WHAT THE TASK ASKS: Duplicate the items from the line with "Open the 12:42 AM timestamp" to the line with "[x=103, y=12]", including both of those lines.

ENTRIES PROVIDED:
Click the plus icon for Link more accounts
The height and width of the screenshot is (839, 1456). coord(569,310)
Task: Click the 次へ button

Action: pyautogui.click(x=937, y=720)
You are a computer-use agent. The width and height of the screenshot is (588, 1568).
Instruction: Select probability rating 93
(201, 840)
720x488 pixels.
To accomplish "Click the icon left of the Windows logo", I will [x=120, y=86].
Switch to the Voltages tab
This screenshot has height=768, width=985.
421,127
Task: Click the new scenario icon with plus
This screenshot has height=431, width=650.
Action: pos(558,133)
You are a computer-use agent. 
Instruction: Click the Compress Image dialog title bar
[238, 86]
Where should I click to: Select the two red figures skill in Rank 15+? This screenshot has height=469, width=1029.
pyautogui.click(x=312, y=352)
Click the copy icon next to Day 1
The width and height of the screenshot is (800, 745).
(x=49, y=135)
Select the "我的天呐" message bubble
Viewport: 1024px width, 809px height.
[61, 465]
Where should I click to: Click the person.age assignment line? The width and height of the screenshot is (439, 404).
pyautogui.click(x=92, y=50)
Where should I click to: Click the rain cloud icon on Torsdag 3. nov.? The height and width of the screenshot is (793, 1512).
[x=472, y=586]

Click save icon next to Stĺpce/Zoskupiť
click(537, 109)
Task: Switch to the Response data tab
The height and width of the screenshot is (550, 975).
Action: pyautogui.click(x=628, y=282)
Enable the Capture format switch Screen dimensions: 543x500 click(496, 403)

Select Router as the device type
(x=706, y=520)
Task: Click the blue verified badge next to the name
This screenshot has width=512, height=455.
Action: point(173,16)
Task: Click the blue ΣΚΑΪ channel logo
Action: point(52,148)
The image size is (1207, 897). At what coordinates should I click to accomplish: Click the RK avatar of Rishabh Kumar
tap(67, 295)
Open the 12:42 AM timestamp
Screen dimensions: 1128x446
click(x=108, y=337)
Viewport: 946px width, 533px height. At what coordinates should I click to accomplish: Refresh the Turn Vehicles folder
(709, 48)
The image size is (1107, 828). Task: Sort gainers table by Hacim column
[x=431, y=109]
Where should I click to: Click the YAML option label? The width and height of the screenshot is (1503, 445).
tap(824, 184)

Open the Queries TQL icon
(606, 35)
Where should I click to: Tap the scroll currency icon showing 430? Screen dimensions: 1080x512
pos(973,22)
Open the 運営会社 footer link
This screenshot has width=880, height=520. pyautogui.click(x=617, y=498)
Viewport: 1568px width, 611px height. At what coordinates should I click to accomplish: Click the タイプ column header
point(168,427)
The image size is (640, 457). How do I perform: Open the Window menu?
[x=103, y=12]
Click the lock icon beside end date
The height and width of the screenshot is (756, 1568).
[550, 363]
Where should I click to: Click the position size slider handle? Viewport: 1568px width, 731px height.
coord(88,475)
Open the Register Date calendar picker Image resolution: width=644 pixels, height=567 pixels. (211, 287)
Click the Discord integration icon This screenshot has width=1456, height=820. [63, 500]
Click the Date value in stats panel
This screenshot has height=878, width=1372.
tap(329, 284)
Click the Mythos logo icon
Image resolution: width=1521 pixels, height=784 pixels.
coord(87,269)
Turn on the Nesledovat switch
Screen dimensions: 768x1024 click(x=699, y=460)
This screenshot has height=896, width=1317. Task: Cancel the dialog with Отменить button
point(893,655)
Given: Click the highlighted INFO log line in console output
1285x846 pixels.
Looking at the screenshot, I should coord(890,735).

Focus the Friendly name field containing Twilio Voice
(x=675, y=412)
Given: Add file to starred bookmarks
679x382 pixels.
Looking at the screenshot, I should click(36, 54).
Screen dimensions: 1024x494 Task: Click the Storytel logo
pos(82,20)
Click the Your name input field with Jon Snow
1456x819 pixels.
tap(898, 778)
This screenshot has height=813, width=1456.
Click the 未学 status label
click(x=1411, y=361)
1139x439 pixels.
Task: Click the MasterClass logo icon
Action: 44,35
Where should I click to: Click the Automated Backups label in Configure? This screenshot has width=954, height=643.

REPLY:
Open the 12:42 AM timestamp
Screen dimensions: 1128x446
click(x=108, y=337)
Viewport: 946px width, 533px height. At what coordinates should I click to accomplish: Refresh the Turn Vehicles folder
(709, 48)
The image size is (1107, 828). Task: Sort gainers table by Hacim column
[x=431, y=109]
Where should I click to: Click the YAML option label? The width and height of the screenshot is (1503, 445).
tap(824, 184)

Open the Queries TQL icon
(606, 35)
Where should I click to: Tap the scroll currency icon showing 430? Screen dimensions: 1080x512
pos(973,22)
Open the 運営会社 footer link
This screenshot has width=880, height=520. pyautogui.click(x=617, y=498)
Viewport: 1568px width, 611px height. At what coordinates should I click to accomplish: Click the タイプ column header
point(168,427)
The image size is (640, 457). How do I perform: Open the Window menu?
[x=103, y=12]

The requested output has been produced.